▶ WHAT THIS TASK INVOLVES
Once the line containing "Open Norton settings gear" appears, output it and each remaining line of the records below exactly, with no pictures and nothing more.
***** SUPPLIED MATERIAL *****
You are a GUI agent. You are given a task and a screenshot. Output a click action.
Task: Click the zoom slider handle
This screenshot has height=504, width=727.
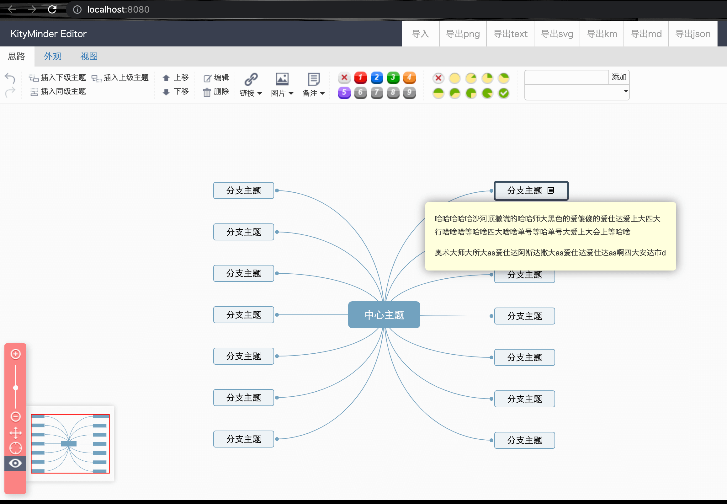(x=15, y=388)
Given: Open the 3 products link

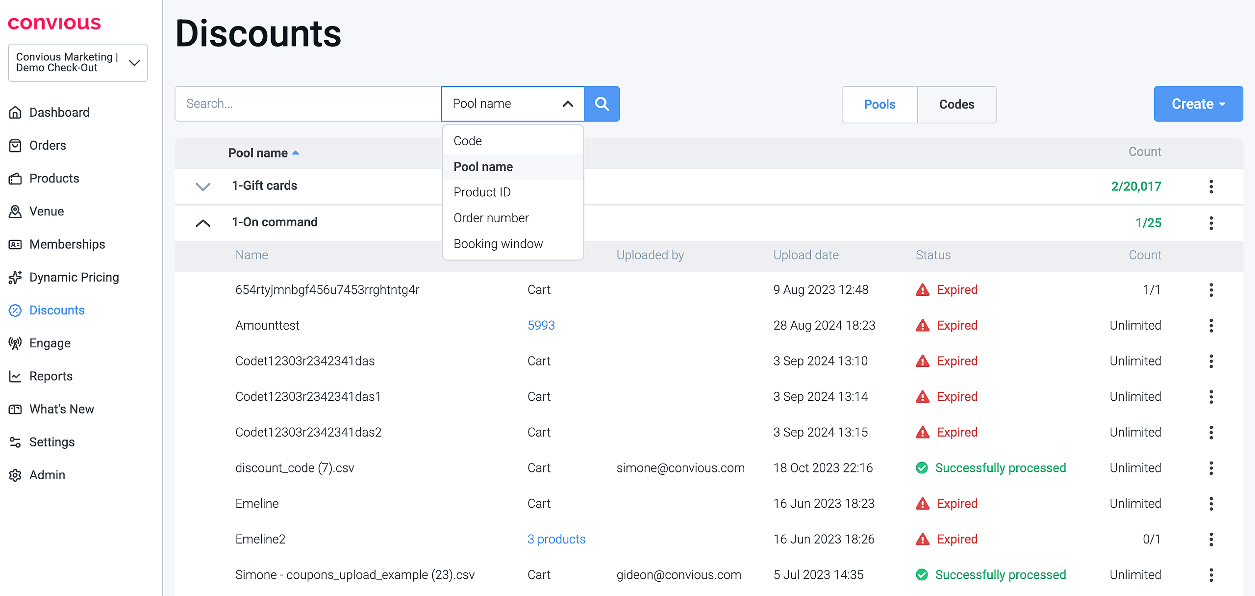Looking at the screenshot, I should tap(556, 539).
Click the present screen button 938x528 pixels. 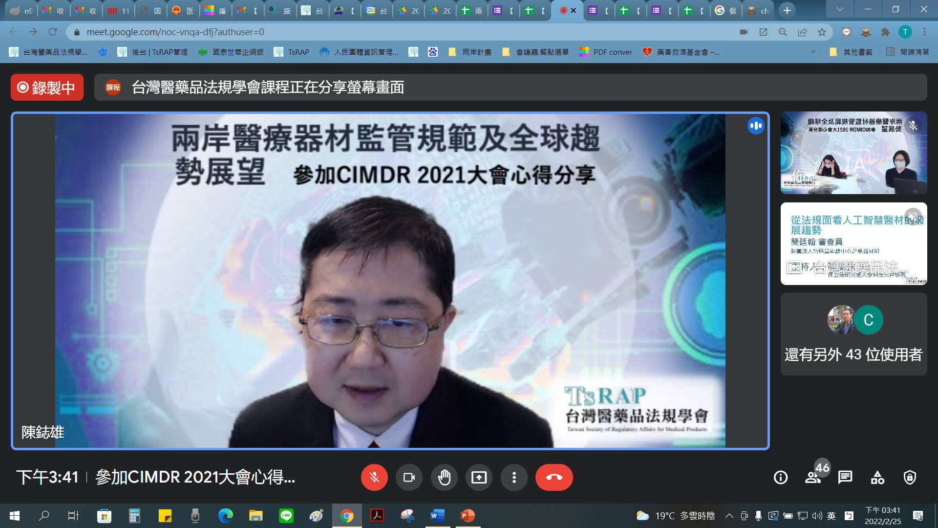[479, 477]
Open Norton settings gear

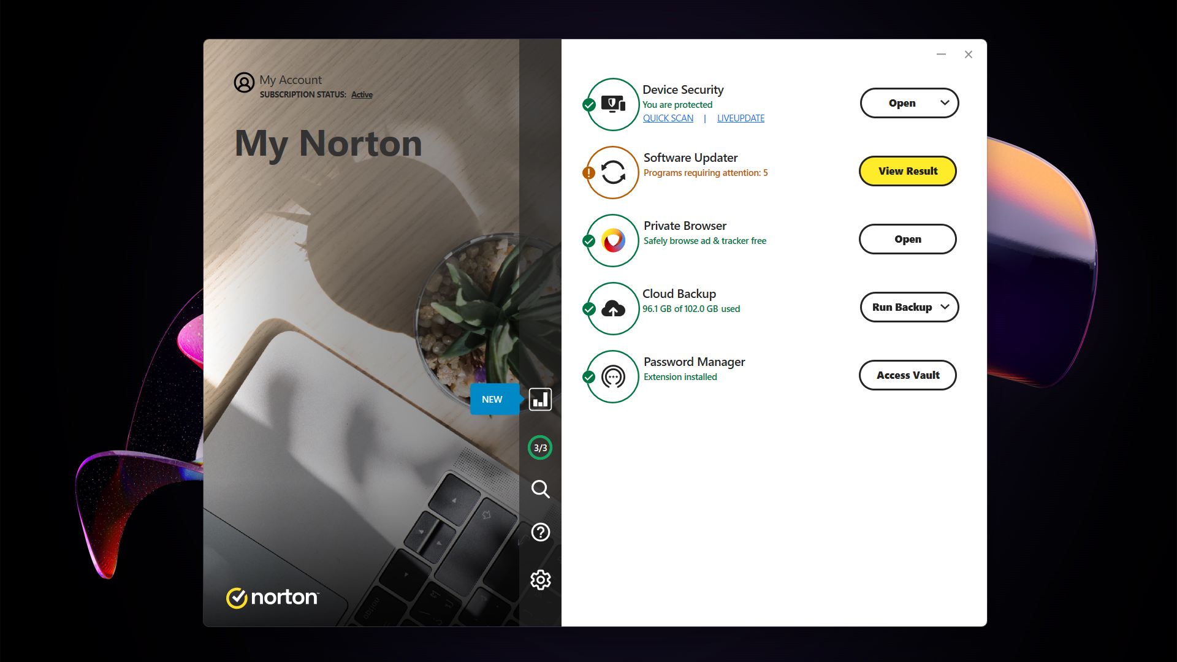(540, 580)

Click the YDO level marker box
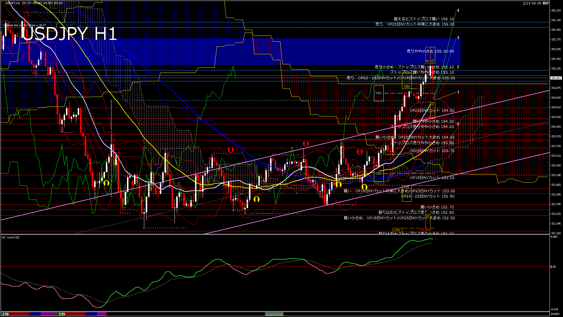coord(379,173)
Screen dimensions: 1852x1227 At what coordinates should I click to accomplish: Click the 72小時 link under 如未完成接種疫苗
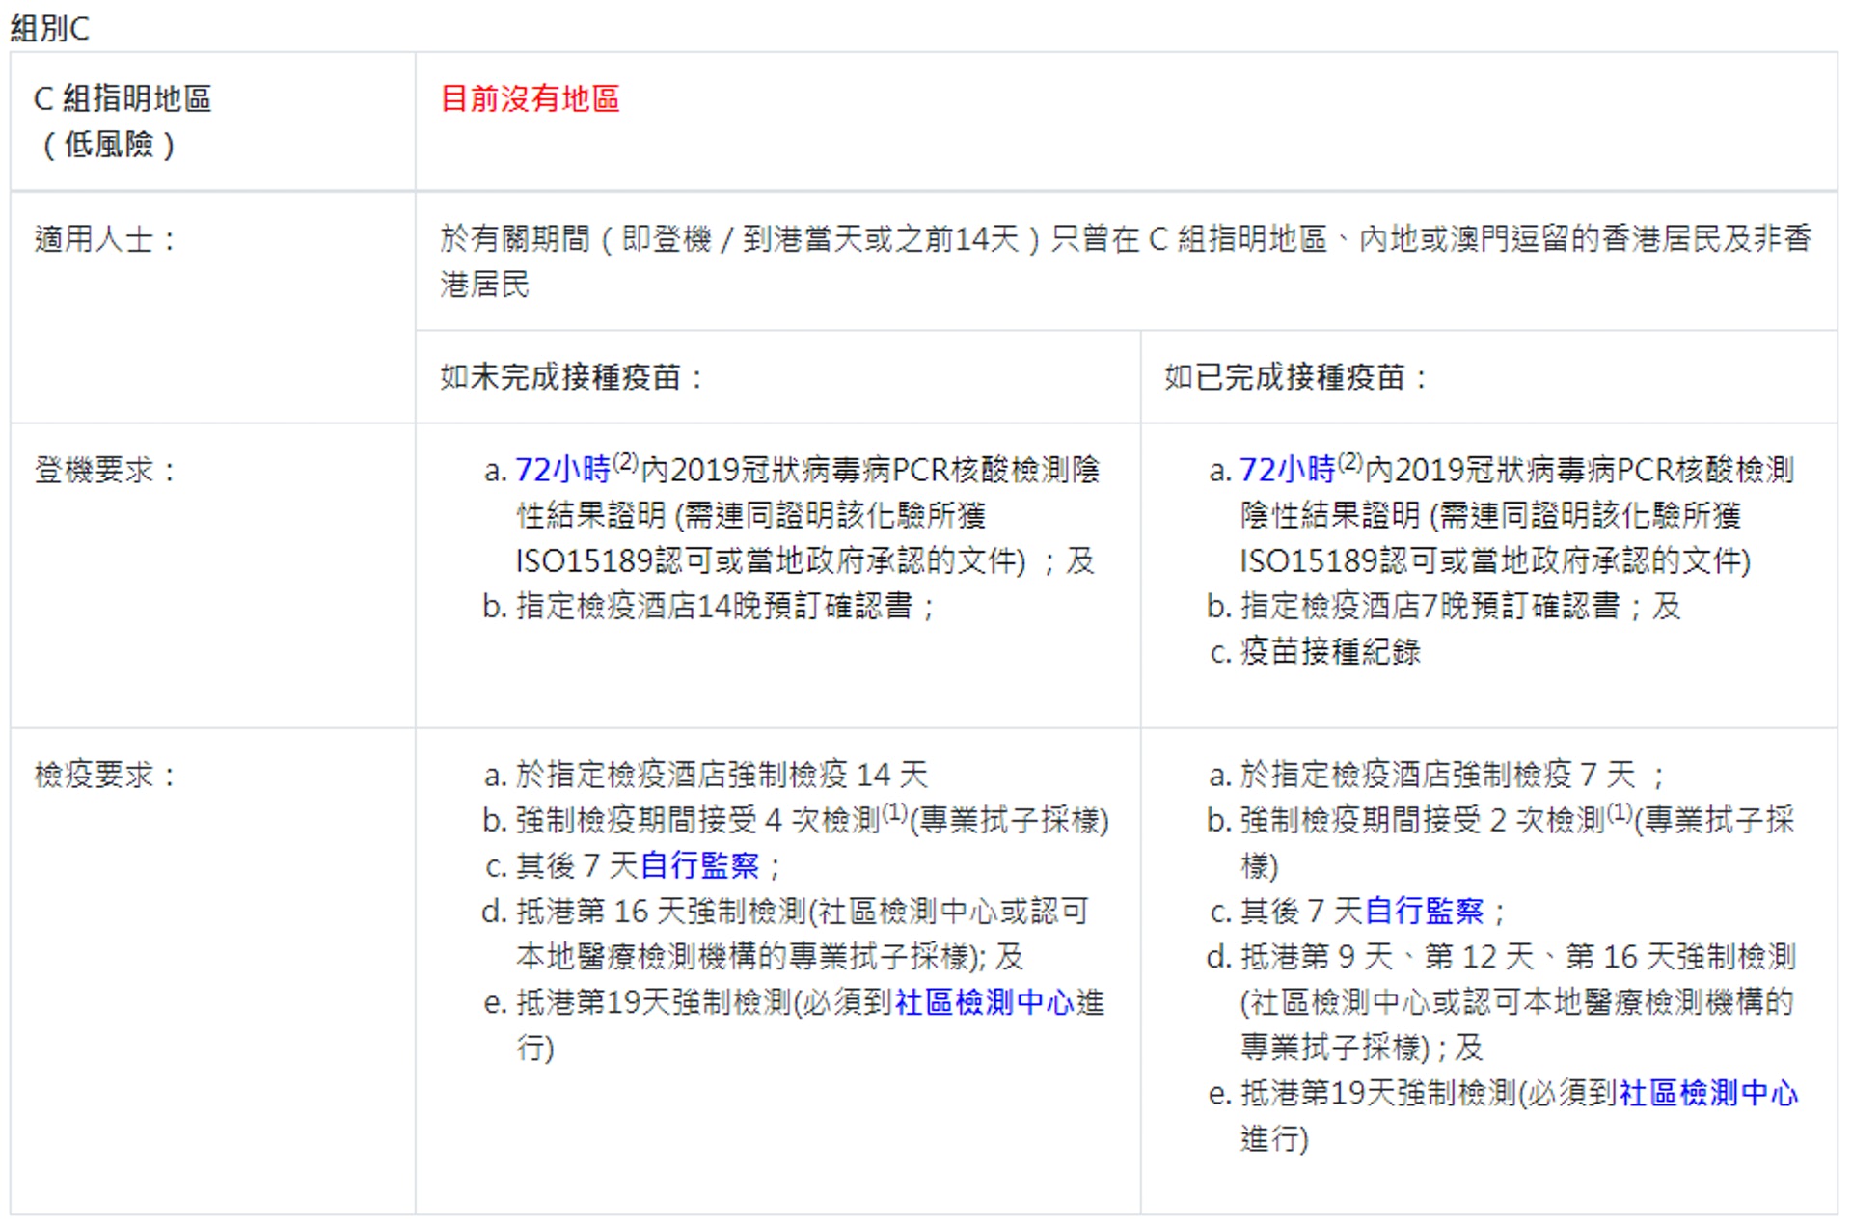(x=562, y=470)
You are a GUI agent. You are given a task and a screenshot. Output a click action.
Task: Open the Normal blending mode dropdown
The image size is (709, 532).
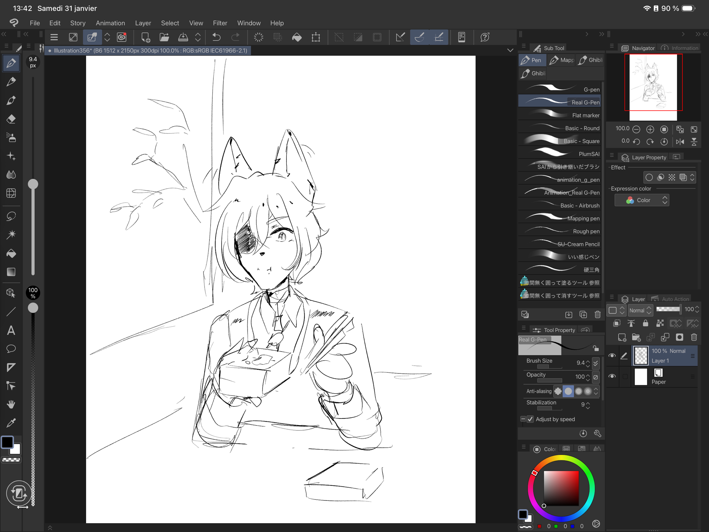(x=640, y=310)
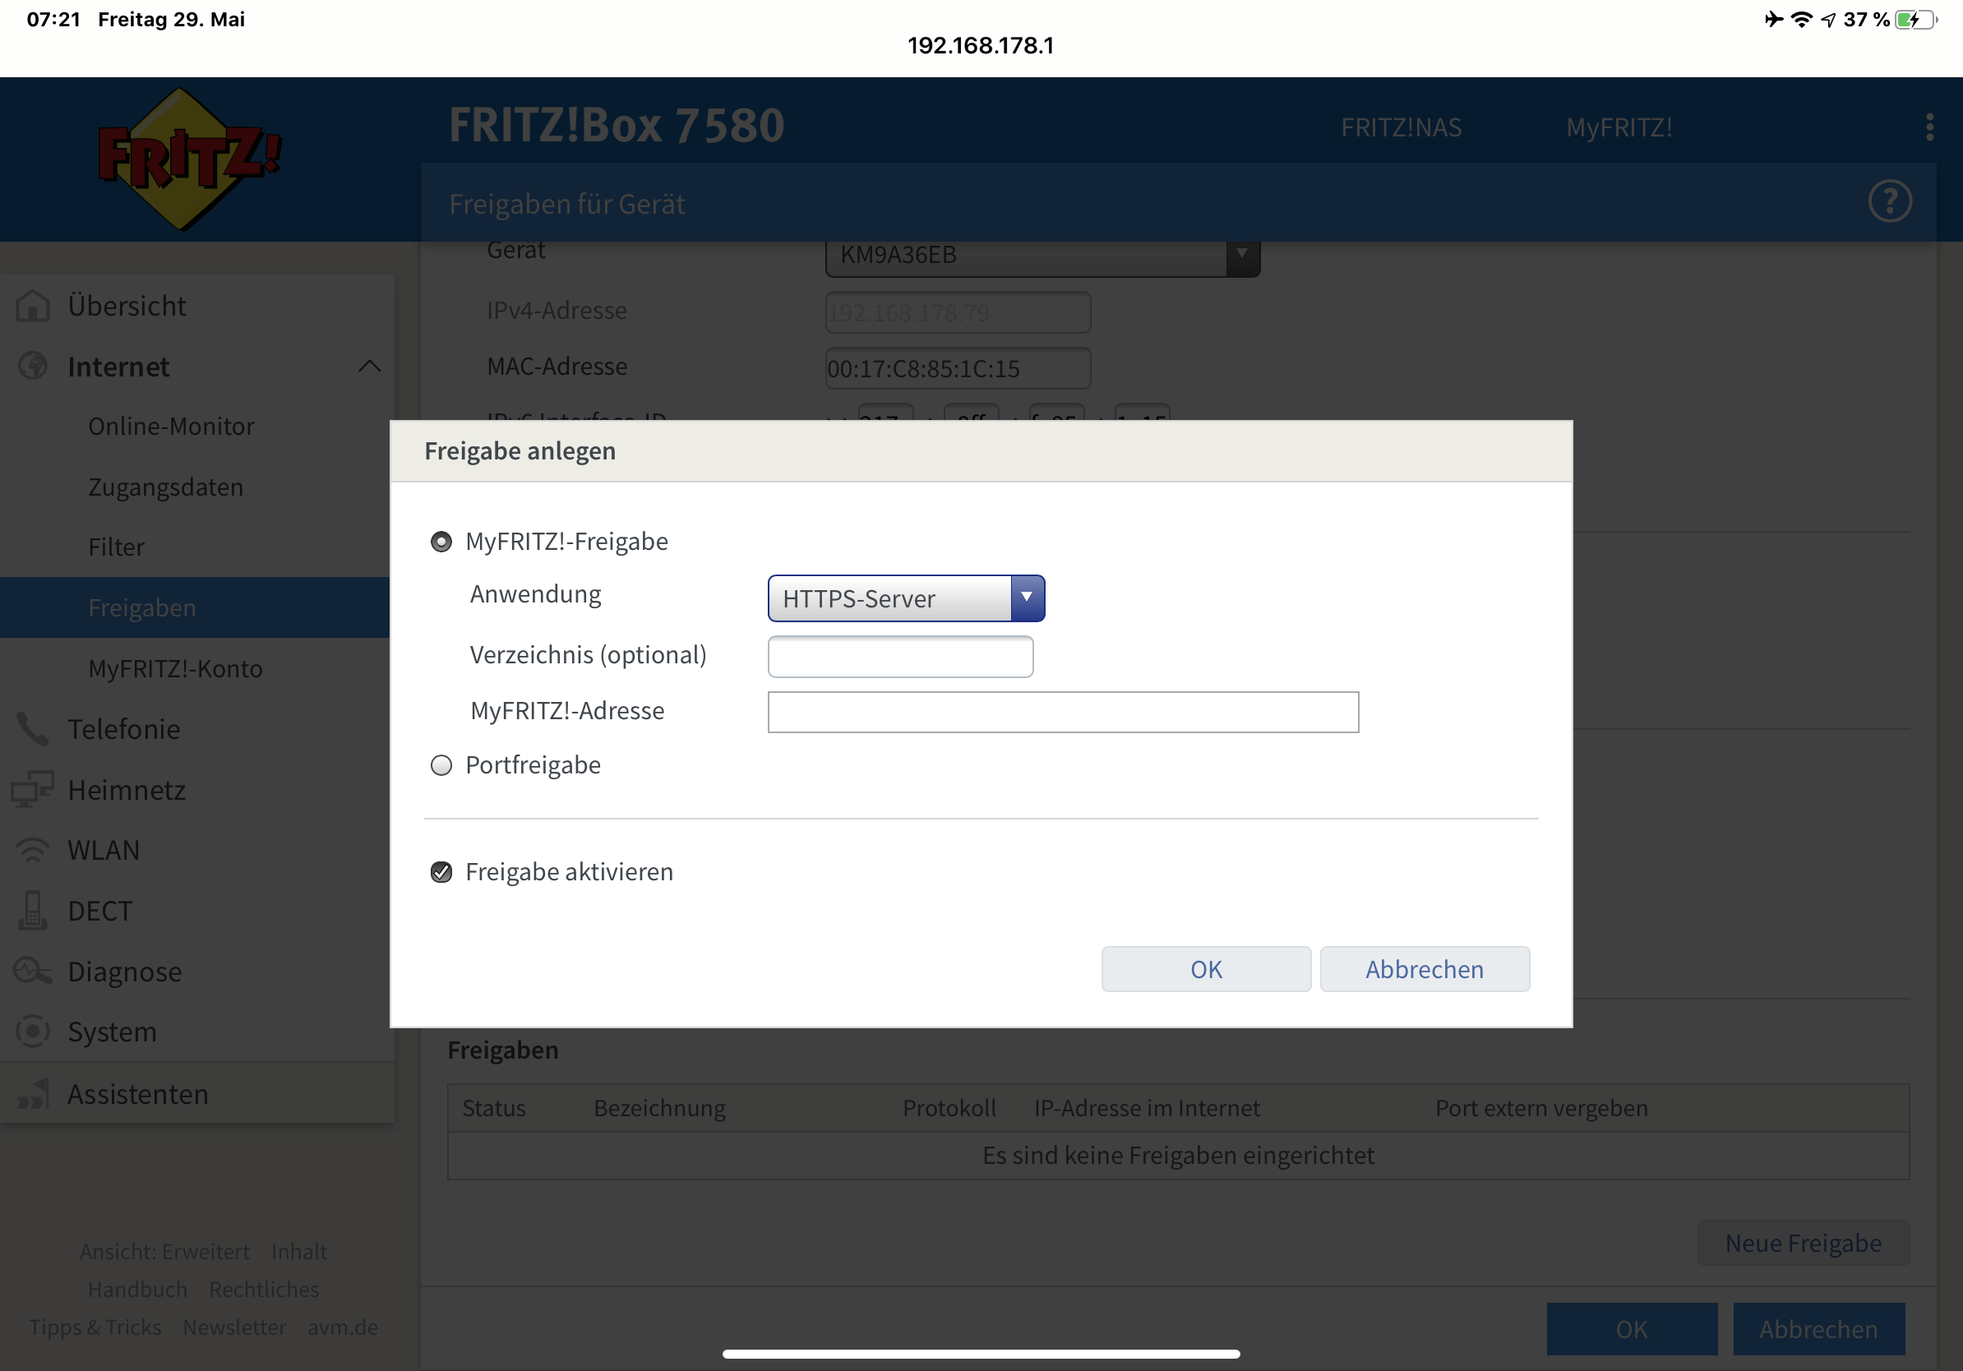The image size is (1963, 1371).
Task: Go to MyFRITZ!-Konto menu item
Action: pos(175,668)
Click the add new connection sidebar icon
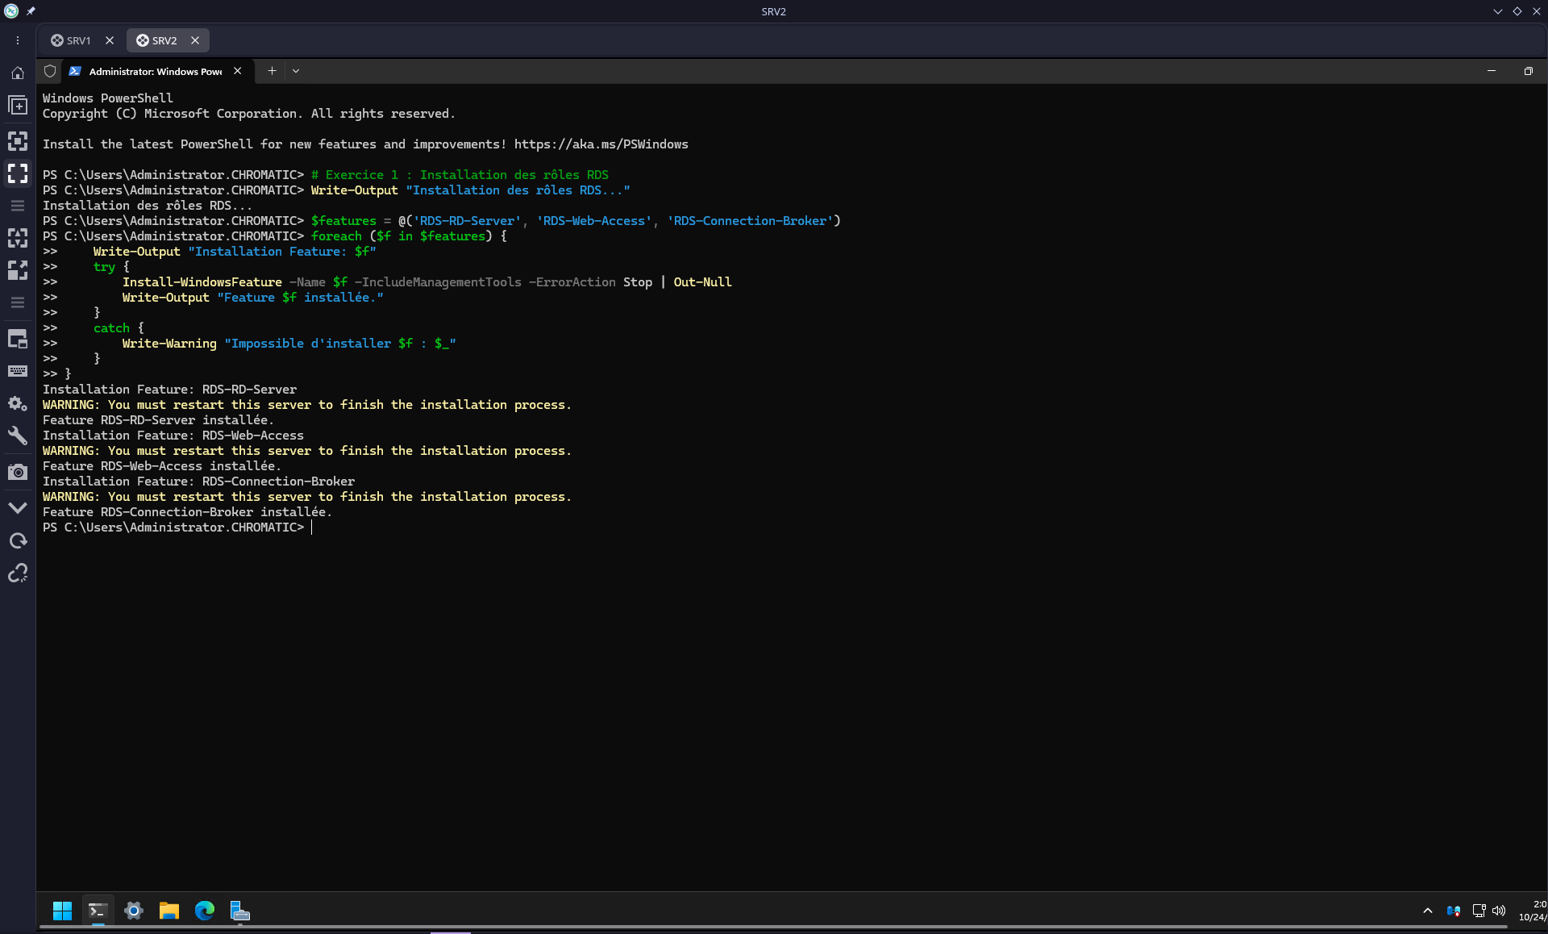The image size is (1548, 934). (18, 106)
*****
▶ OUTPUT
Open Norton settings gear

(540, 580)

Click the YDO level marker box
coord(379,173)
Screen dimensions: 1852x1227 At what coordinates should I click to accomplish: Click the 72小時 link under 如未完成接種疫苗
(x=562, y=470)
You are a GUI agent. You are given a task and a screenshot. Output a click action.
Task: Open the Normal blending mode dropdown
The image size is (709, 532).
(x=640, y=310)
The image size is (1963, 1371).
Task: Go to MyFRITZ!-Konto menu item
Action: pos(175,668)
Click the add new connection sidebar icon
The image size is (1548, 934). (18, 106)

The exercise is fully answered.